Passage for review Start Marker
While I was listening to Eminem, the story of a struggling white man trying to eke out a living within a reverse-racist black dominated rap industry, with nothing but a handful of witticisms about how craps his mum was I stumbled across the biggest cultural appropriation heist since Europeans started doing Yoga tutorials for other Europeans. No, it wasn’t Coldplay’s new anthem for gap year students in India. I’m talking about the colonisation of parts of East London by what for the purposes of this exercise I will call “Hipsters”.
There are bearded Hipsters cycling around in East London on their penny farthings raising the rent wherever they settle. Their type of cultural appropriation is of a pernicious nature, a modern day selling back of tea to the Chinese. Quite frankly it stinks of scented beard oil and roll up tobacco.
As one native of Tower Hamlets told me, “They walk around with their roll up jeans and their beards, jacking the whole Muslim aesthetic. But when they see me and the mandem in Stratford Westfield, they act like I’m the one that’s going to rob them.”
Another concerned minority related to me how the Lahore style grill places of her childhood had started providing cutlery to cater for the influx of economic migrants from the suburbs. This minority woman asks the question “Why would you want cutlery? Why don’t they integrate? You don’t need cutlery, that is why we invented Peshwari naan.”
They come over here and don’t want to fit in, and instead request a soupspoon for the chilli sauce. Tell me, why do they need a knife and fork for four piece chicken wings and chips at Chicken Cottage, did God not give them fingers?
I went to speak to curry house workers on the frontline of this cultural divide, the curry mile on Brick Lane. They confirm a shocking lack of integration by Hipsters; “they’re always asking if the Lamb-Bhoona is locally sourced.” They also have to turf out at least ten a night, because they keep taking selfies with Lota’s provided for paying guests in the lavatories.
Passage for review End Marker
Supplied records Start Marker
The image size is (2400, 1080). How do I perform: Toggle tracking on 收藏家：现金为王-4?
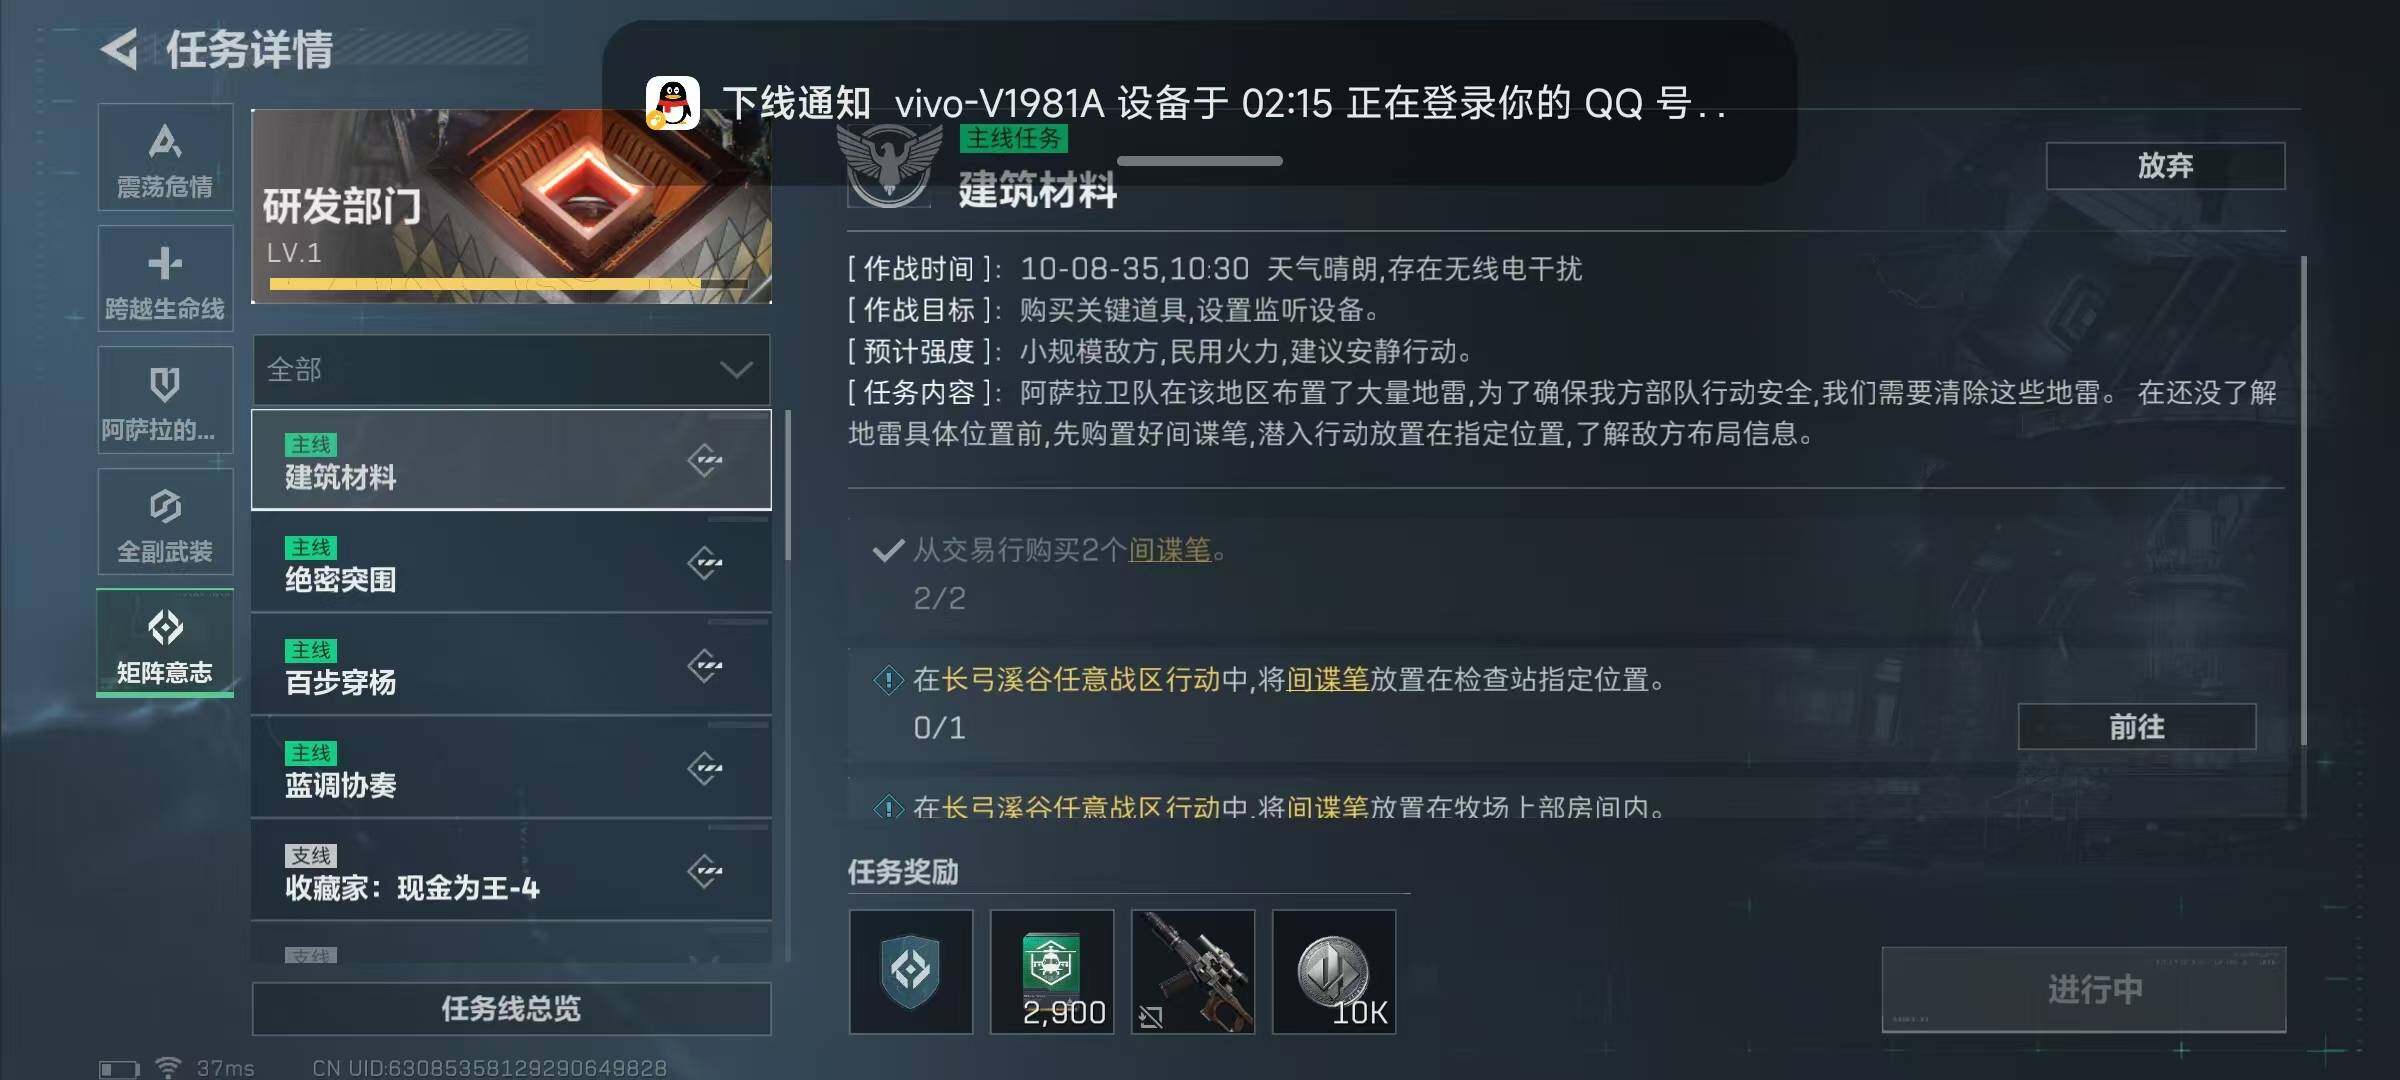[x=705, y=871]
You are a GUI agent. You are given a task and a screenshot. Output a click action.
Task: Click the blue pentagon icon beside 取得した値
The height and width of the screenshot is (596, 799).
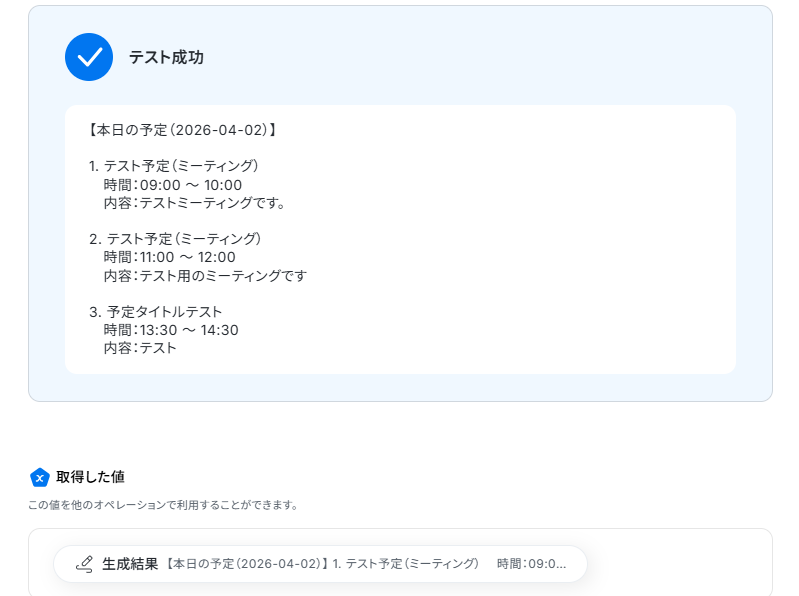tap(39, 478)
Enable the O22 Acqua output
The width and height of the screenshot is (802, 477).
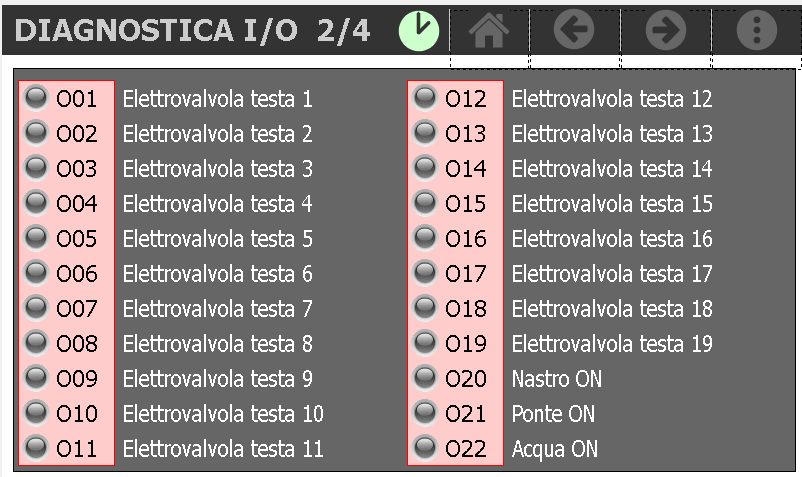tap(426, 448)
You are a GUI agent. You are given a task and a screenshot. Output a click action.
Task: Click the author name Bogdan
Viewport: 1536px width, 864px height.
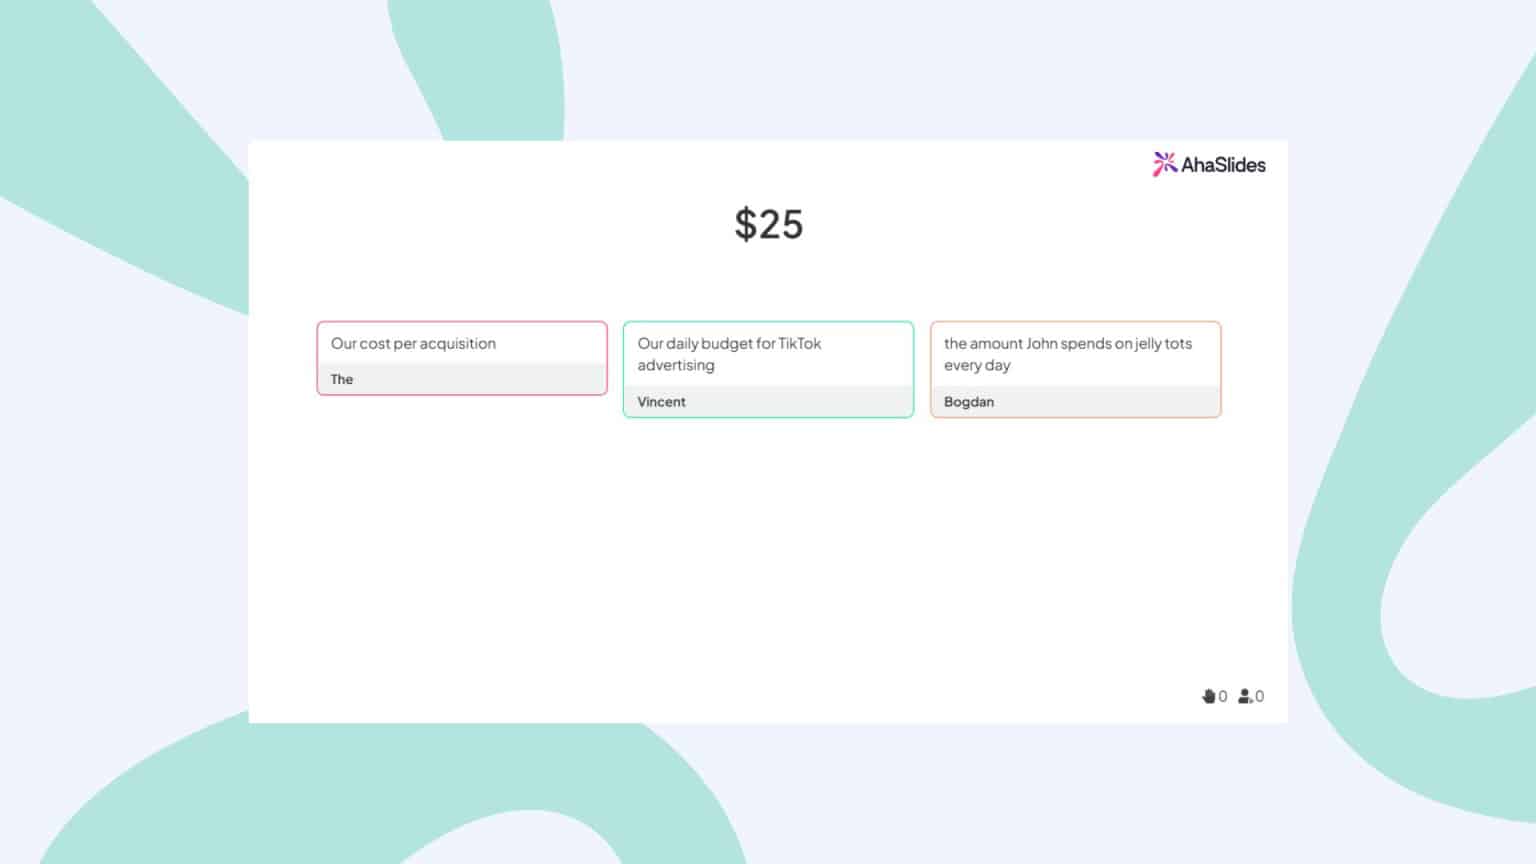coord(968,402)
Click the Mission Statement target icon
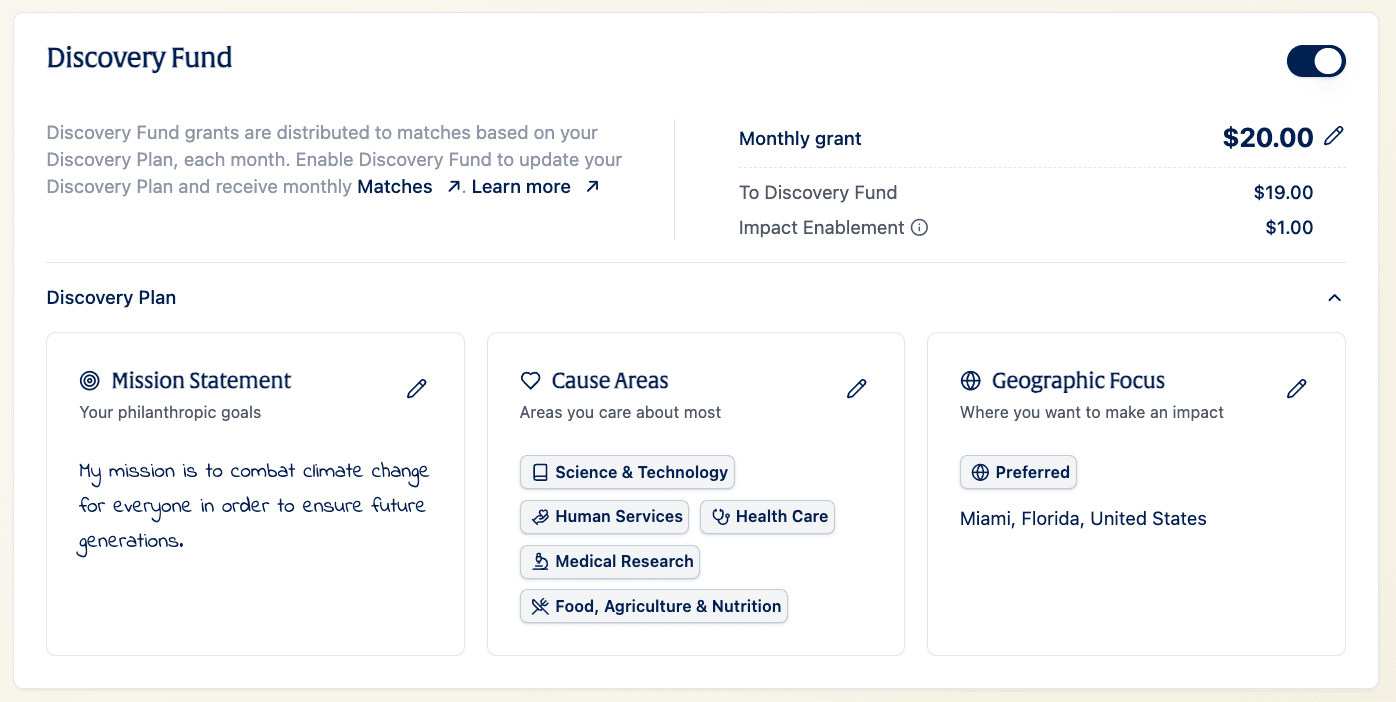The image size is (1396, 702). 90,381
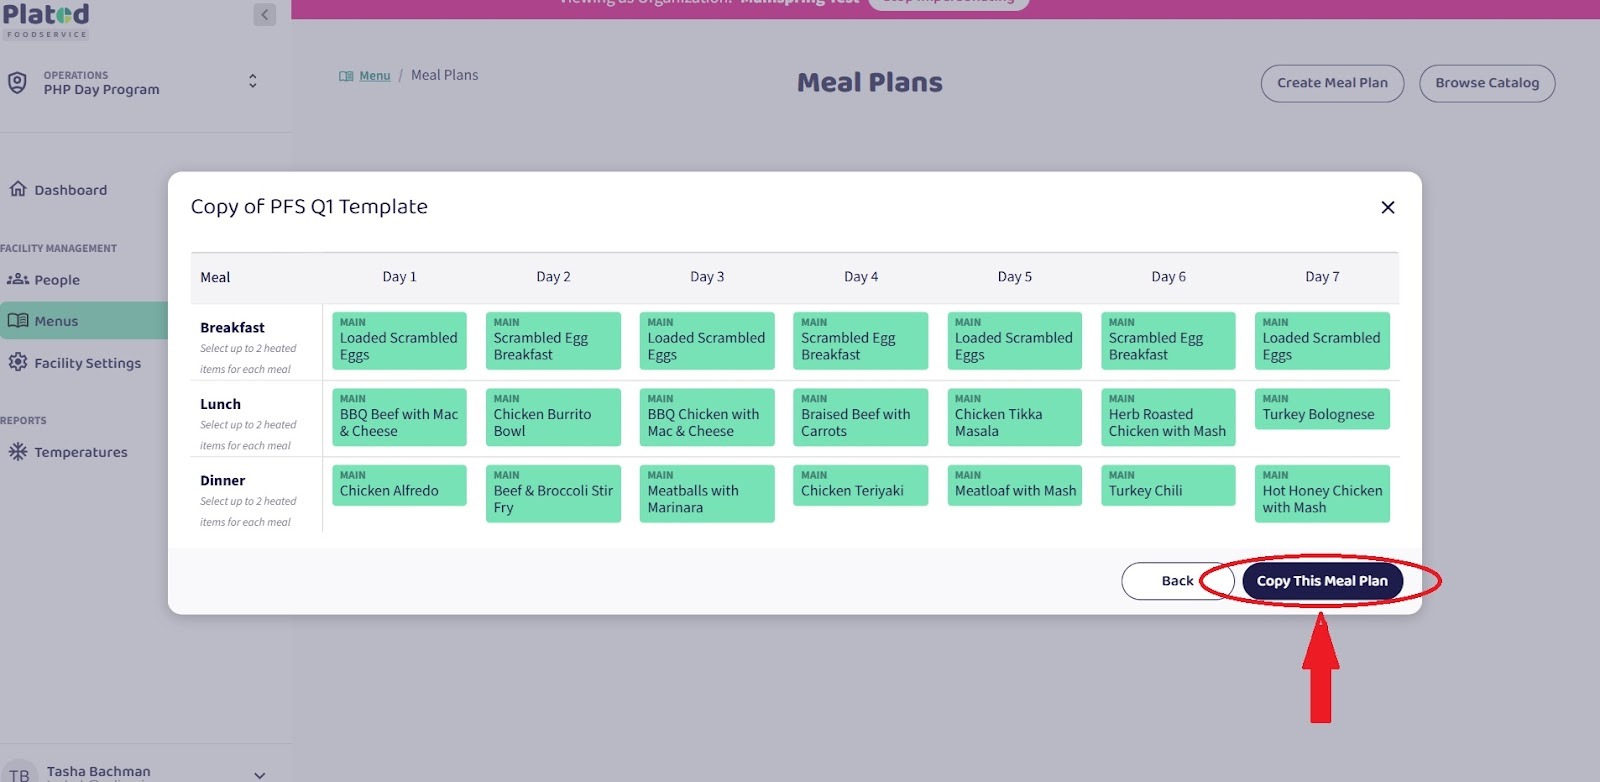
Supplied records End Marker
## Apply what you read
(1) In the piece on Hipsters in East London, reproduce the part between "I went to speak" and "in the lavatories.", inclusive, and change "selfies" to "photos".
(2) Summarize the piece on Hipsters in East London in two sentences.
(3) Using the piece on Hipsters in East London, explain in one sentence why the woman quoted there says diners don't need cutlery.

## Numbered responses
(1)
I went to speak to curry house workers on the frontline of this cultural divide, the curry mile on Brick Lane. They confirm a shocking lack of integration by Hipsters; “they’re always asking if the Lamb-Bhoona is locally sourced.” They also have to turf out at least ten a night, because they keep taking photos with Lota’s provided for paying guests in the lavatories.

(2) The piece describes bearded Hipsters settling in parts of East London, raising rents wherever they go, and calls this a pernicious kind of cultural appropriation. It relays complaints from locals and Brick Lane curry house workers that the newcomers don't integrate, such as asking for cutlery at grill places and whether the Lamb-Bhoona is locally sourced.

(3) She says cutlery isn't needed because that is why Peshwari naan was invented.